#### DATA
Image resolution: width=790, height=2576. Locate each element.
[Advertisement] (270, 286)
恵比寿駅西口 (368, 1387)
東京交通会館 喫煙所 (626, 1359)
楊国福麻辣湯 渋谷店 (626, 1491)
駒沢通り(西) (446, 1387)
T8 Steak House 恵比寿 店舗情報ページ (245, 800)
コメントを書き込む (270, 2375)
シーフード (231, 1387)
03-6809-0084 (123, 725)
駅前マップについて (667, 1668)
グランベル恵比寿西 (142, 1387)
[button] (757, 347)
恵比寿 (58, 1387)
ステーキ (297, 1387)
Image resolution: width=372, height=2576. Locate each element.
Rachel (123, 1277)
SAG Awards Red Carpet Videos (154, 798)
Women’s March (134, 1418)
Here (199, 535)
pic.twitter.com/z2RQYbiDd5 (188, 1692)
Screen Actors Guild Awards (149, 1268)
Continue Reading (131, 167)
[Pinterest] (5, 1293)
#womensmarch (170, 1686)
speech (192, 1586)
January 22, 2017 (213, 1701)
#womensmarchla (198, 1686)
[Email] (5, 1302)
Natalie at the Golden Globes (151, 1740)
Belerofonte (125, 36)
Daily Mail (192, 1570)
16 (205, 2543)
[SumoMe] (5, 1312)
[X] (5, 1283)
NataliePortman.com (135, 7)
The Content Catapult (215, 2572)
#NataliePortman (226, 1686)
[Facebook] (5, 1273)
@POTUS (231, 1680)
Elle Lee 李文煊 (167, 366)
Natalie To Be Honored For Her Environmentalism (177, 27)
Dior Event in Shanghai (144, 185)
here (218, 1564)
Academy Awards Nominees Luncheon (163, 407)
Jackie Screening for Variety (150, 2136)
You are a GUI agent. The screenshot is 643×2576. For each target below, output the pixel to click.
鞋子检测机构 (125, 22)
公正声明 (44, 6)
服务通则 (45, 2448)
########
- PROBLEM DESCRIPTION: Could you say how many lines in the data above contain "Awards"? Reply with the number alone.

- ANSWER TO THE PROBLEM: 3